*** PROVIDED MATERIAL Section Begins ***
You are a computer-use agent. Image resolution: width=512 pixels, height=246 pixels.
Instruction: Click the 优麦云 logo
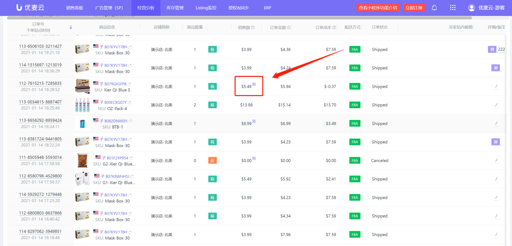coord(30,8)
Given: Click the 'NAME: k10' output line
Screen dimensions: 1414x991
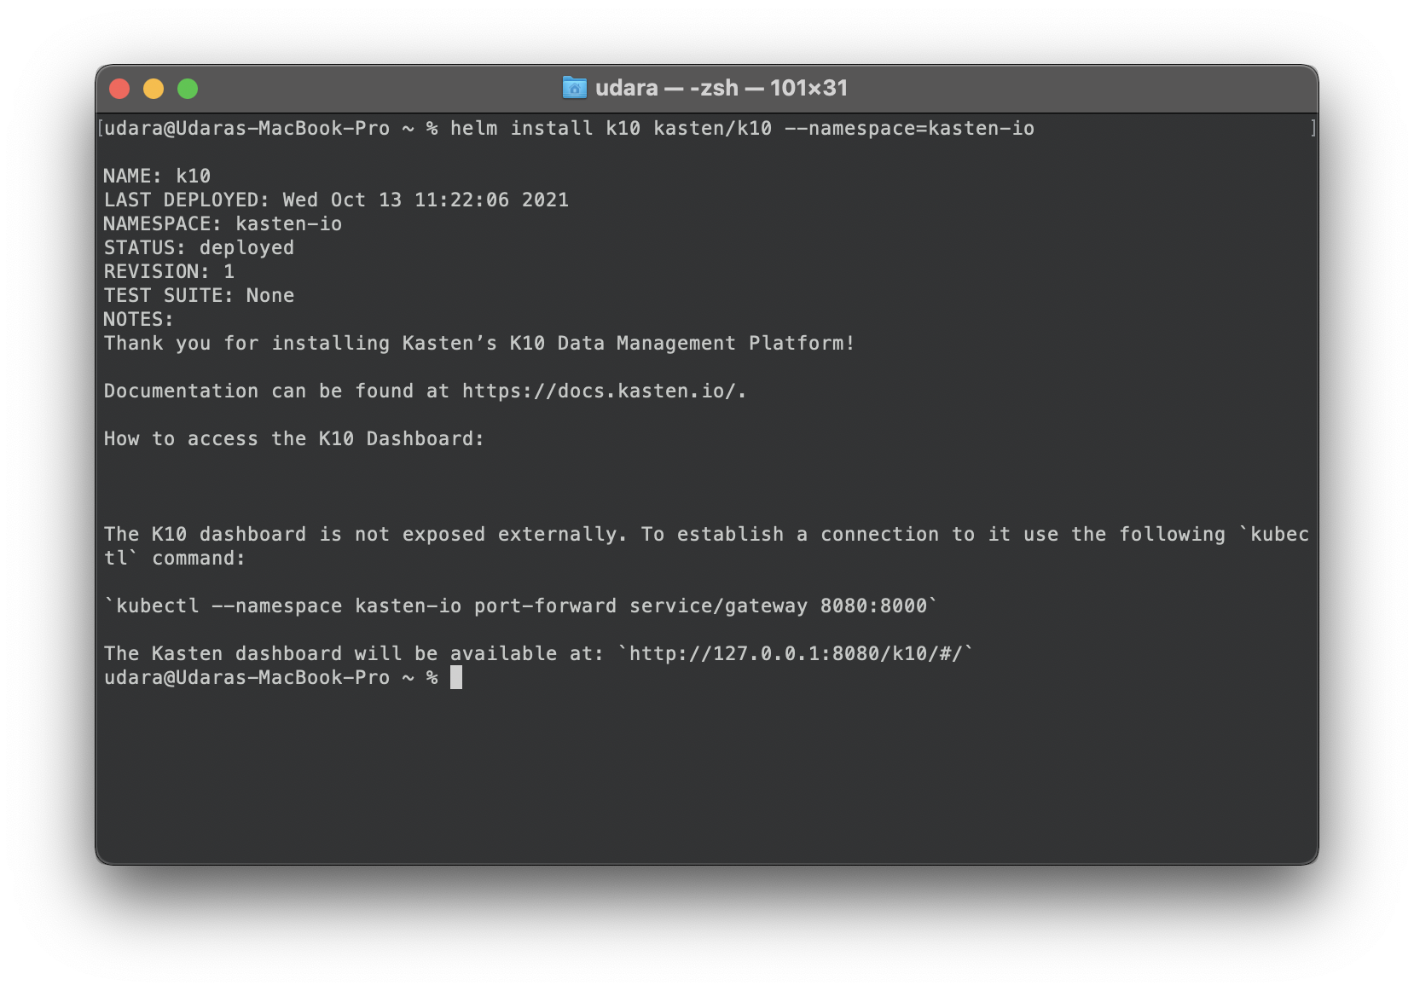Looking at the screenshot, I should [157, 177].
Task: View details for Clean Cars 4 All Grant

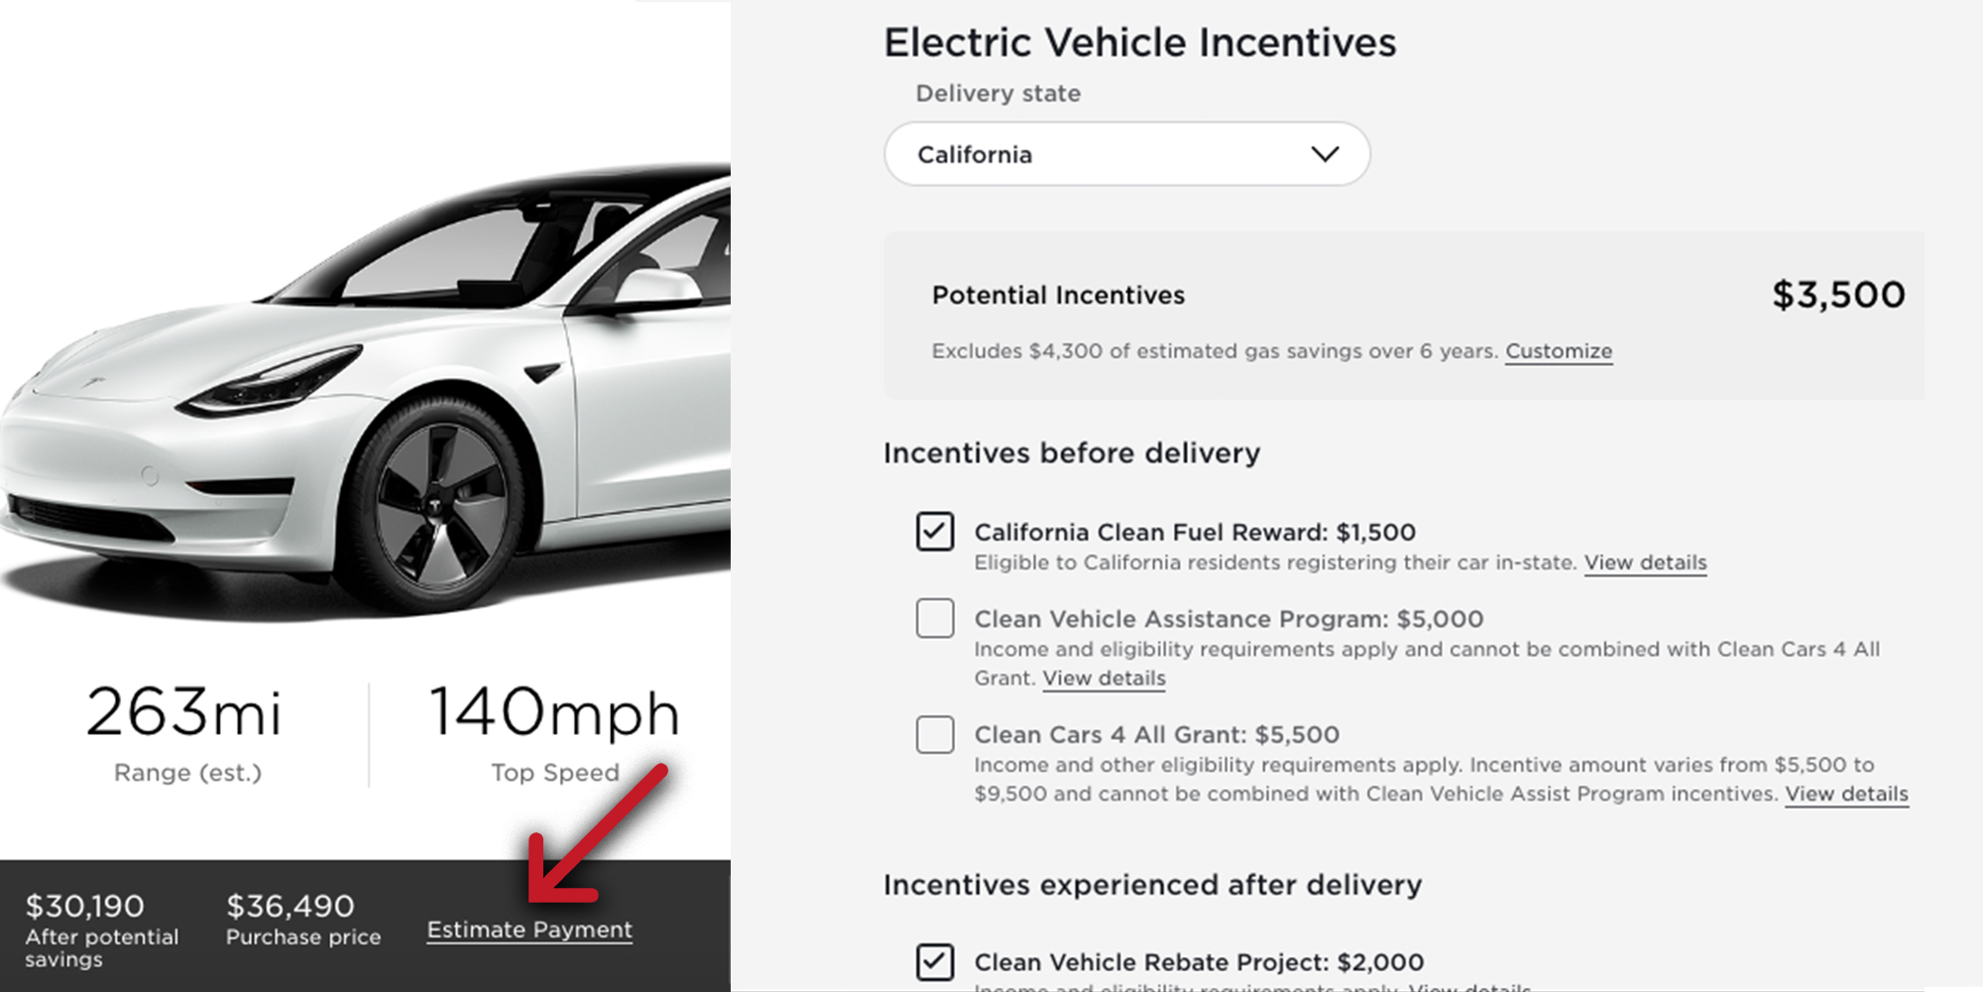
*** PROVIDED MATERIAL Section Ends ***
#### TASK REQUIREMENTS
Each record should be printed exactly as it appears, leaving the pictures out.

#### RESPONSE
You are a computer-use agent. Image resolution: width=512 pixels, height=246 pixels.
Instruction: Click the 优麦云 logo
coord(30,8)
Given: Click the 'NAME: k10' output line
Screen dimensions: 1414x991
Looking at the screenshot, I should [157, 177].
Task: View details for Clean Cars 4 All Grant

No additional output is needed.